Article:
* begin *

We review for abuse of discretion the BIA's decision to deny an application for suspension of deportation. See Tukhowinich v. INS, 64 F.3d 460, 463 (9th Cir.1995). The BIA has discretion to construe "extreme hardship" narrowly "as long as it considers all relevant factors to the hardship determination and states its reasons for denying the requested relief." Ramirez-Durazo v. INS, 794 F.2d 491, 498 (9th Cir.1986) (citations omitted).


De Freitas contends that the BIA abused its discretion by failing to properly consider all relevant factors relating to extreme hardship. This contention lacks merit.


In order to qualify for suspension of deportation a petitioner must show, among other things, that deportation would result in extreme hardship to himself or to a qualifying relative. See 8 U.S.C. § 1254(a)(1); Tukhowinich, 64 F.3d at 462. De Freitas bears the burden of demonstrating "extreme hardship". See Ramirez-Durazo, 794 F.2d at 497.


Here, in determining the existence of hardship to De Freitas, the BIA agreed with the IJ's evaluation that De Freitas offered no evidence indicating a complete inability to secure employment were he deported to Brazil, see Patel v. INS, 638 F.2d 1199, 1206 (9th Cir.1980), and properly recognized that economic loss alone is insufficient to support a finding of extreme hardship, see Ramirez-Durazo, 794 F.2d at 498. In addition, the BIA considered the emotional impact of deportation on De Freitas, but found that the evidence presented failed to support a finding of extreme hardship. See Hassan v. INS, 927 F.2d 465, 468 (9th Cir.1991) ("Extreme hardship will not be found absent a showing of significant actual or potential injury.").

* end *

Brief 1: According to the court opinion, what standard of review applies to the BIA's decision to deny an application for suspension of deportation?
Brief 2: Continue the court opinion on De Freitas's deportation appeal from the point where it stops.

Supplied information:

* begin *

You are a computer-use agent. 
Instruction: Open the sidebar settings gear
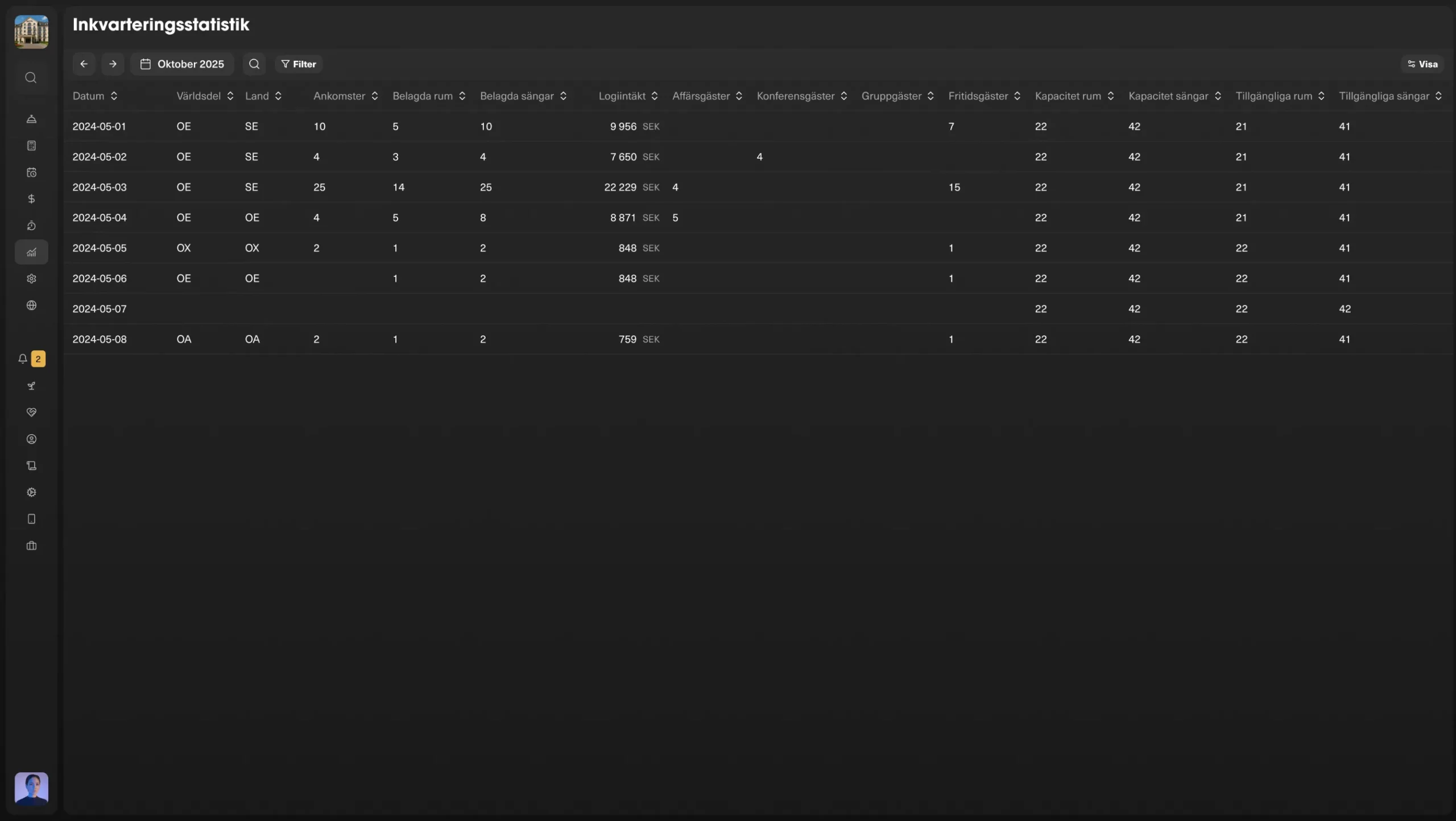coord(31,279)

* end *

Exercise answer 1: Abuse of discretion.

Exercise answer 2:
The BIA also considered the limited evidence of economic and emotional hardships on De Freitas's permanent resident wife and his United States citizen child. See Ramirez-Durazo, 794 F.2d at 498. While it was noted that it would be difficult for De Freitas's wife in Brazil because she does not speak Portuguese, this hardship is not above or beyond the "common results of deportation."2 See Hassan, 927 F.2d at 468. Because the BIA considered all relevant factors in affirming the IJ's conclusion that the evidence "does not support anything other than the fact that [De Freitas has] been here for seven years, and that he's married to a lawful permanent resident, and has a U.S. citizen child," we find no abuse of discretion.3 See id.; see also Patel, 638 F.2d at 1206 ("[A]lien cannot gain favored status merely by the birth of a citizen child.").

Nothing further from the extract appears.